The Bird and the Bee, March 5, Tin Angel
![]() |
| Photos | K. Ross Hoffman |
How deep is your stage?
The Bird and the Bee are too big for the Angel. In both senses: the capacity crowd was crammed into all crannies of the long, skinny, “intimate” venue, while the band had barely enough room to squeeze on stage. They numbered five: the titular twosome — he with a three-keyboard-plus-laptop setup, she with scant space to swirl her skirt and sing — plus a back-up trio (“the Bird and the Bee Bitches”) squashed upstage in their coordinated babydoll dresses (yellow, blue, green) with white bows.

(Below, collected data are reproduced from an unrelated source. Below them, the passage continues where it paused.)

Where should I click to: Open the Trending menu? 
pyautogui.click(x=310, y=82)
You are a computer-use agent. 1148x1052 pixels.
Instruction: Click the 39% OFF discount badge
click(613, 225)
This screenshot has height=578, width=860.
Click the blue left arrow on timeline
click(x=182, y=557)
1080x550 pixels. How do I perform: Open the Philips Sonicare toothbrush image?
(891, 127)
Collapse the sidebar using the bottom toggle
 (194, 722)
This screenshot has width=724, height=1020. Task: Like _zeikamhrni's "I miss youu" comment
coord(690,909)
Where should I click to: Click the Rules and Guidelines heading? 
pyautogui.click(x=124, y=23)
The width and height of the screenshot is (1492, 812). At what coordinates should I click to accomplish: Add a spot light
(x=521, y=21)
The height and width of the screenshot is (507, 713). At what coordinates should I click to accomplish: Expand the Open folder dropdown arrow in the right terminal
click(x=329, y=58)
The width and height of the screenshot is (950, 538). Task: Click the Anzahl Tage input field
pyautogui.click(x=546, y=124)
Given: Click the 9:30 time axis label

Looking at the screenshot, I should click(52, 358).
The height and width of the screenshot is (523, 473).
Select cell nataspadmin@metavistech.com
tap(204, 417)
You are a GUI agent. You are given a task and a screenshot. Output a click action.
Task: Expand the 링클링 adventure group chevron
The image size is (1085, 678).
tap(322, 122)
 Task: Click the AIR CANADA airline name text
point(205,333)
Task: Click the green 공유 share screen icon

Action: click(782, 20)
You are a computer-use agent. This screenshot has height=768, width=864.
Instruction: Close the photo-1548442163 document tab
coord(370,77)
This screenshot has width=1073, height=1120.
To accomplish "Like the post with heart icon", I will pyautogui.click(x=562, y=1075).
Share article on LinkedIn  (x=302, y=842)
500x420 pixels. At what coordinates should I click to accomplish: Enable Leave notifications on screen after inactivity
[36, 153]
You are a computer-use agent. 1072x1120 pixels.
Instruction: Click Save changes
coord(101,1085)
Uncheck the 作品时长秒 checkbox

It’s a good thing all their drums were virtual.
In fact, the place was so crowded that Inara George stepped on my foot at one point — when I was sitting halfway to the back of the room. (Granted, that was when she broke free of the stage and danced her way down the long aisle, during a top-notch cover of “I Can’t Go For That (No Can Do),” which they acknowledged as a special number by some “gentlemen from Philadelphia.”) Not that anybody let space issues get in the way of having a grand old time, particularly from that point on, when George, a positively giddy frontwoman, encouraged us to get out of our seats and dance up front. It was hard not to be cheery in the face of all that crisp, breezy pop, delivered with such energy and easy-going enthusiasm.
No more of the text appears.